Görevin Amacı - Sayfa alıntısına göre Hıdırlık Tekkesi hangi tarikata bağlıdır?

Sayfa Alıntısı -
/---

Edirne – Hıdırlık tabyalarının bulunduğu yüksekçe bir manzara tepesindedir.
Hıdır Baba’nın Fatih Sultan Mehmed Han’ın kumandanlarından olduğu söylendiği gibi I. Murad’ın Edirne’yi almasından evvel gelen horasan erenlerinden olduğu da söylenmektedir. Osmanlı’nın Edirne’yi almasından sonra Çelebi sultan zamanında yaşayan Şahmelek paşa buraya bir zaviye yaptırmıştır. Sultan İbrahim zamanında Koca Mustafa Paşa tarafından yanlış ibadet yapılıyor diye Edirnelilerin isteği ile harap edilmiş sonra Avcı Mehmed buraya köşk yaptırınca tekke tekrar açılmıştır. Türbe , Söğütlü dereli Sedat Bayram tarafından 2006 yılında şimdiki halini almıştır. ( Allah ondan razı olsun.)
Hıdırlık Tekkesi
Hızır Dede ve Hızır Dede Hünkar Tekkesi adlarıyla da bilinen Hıdırlık Tekkesi; Yıldırım Beyazıt Mahallesi, Hıdır Baba Sokak’ta yer almaktaydı. Bektaşi tarikatına bağlı tekke Şah Melek Bey tarafından yaptırılmıştır. Günümüzde mevcut olmayan yapı, H.1171/M.1757 tarihinde yıkılmıştır. Evliya Çelebi, Seyahatnamesi ‘nde Edirne’nin fethinden önce de mevcut olan ve Hızır’ın makamı diye korunan tekkeye, sonra Hacı Bektaş-ı Veli’nin izniyle Sefer Şah Dede ve Hızır Dede buraya gelip yerleşmiş, mamur hale getirmişlerdir. Fetihten sonra ise, Gazi Hüdavendigar ilgi göstermiş, nice kilerler, hücreler, ambarlar ve imaretler yaptırmıştır. 831/1427 tarihinde Gazi Mihal Bey’in oğlu Yahya Bey bir tarafa dershanelerle çeşitli çilehaneler ve bahçesi içre çeşitli maksureler yaptırarak adeta cennete çevirmiştir.

\---

Verilen Malzeme -
/---

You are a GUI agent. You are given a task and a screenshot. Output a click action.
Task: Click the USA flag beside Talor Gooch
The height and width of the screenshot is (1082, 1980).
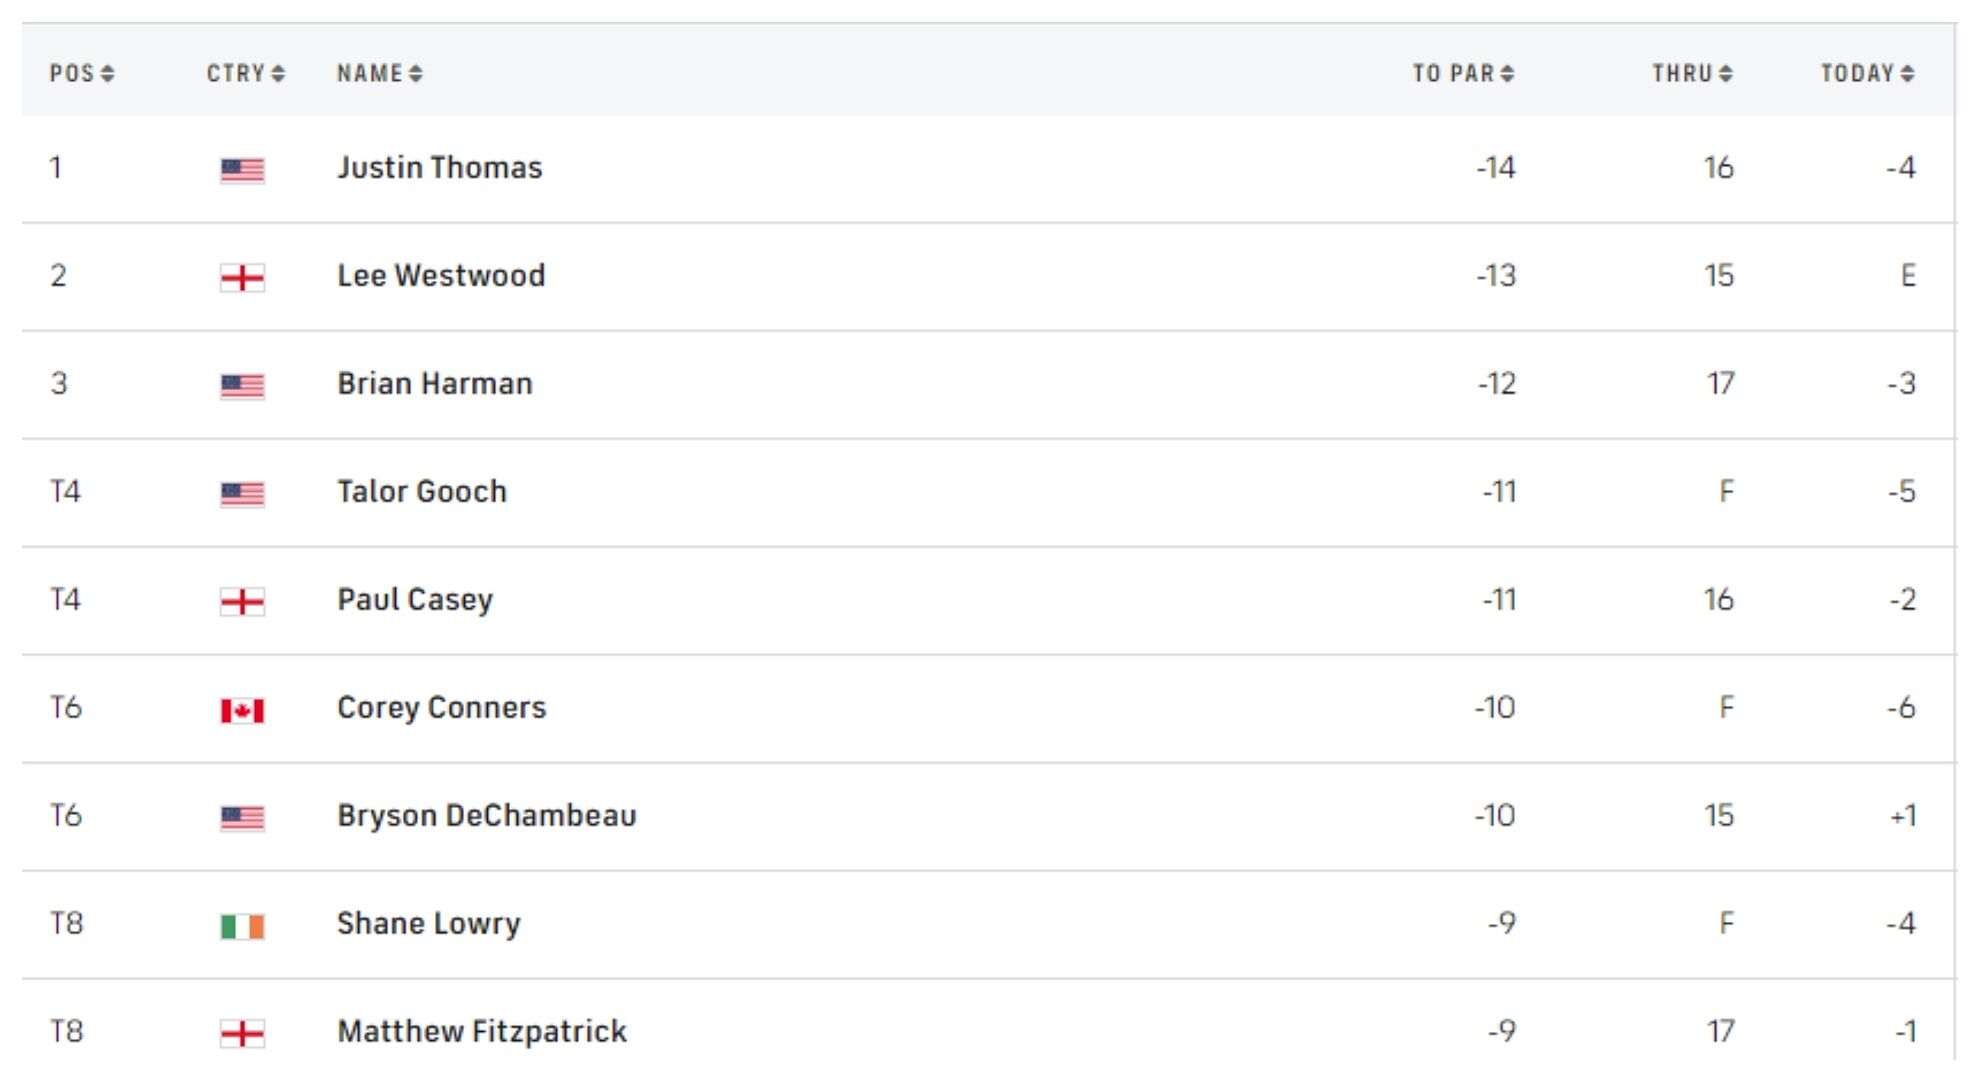click(x=242, y=494)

\---

Görevin Sonucu - Bektaşi tarikatına bağlıdır.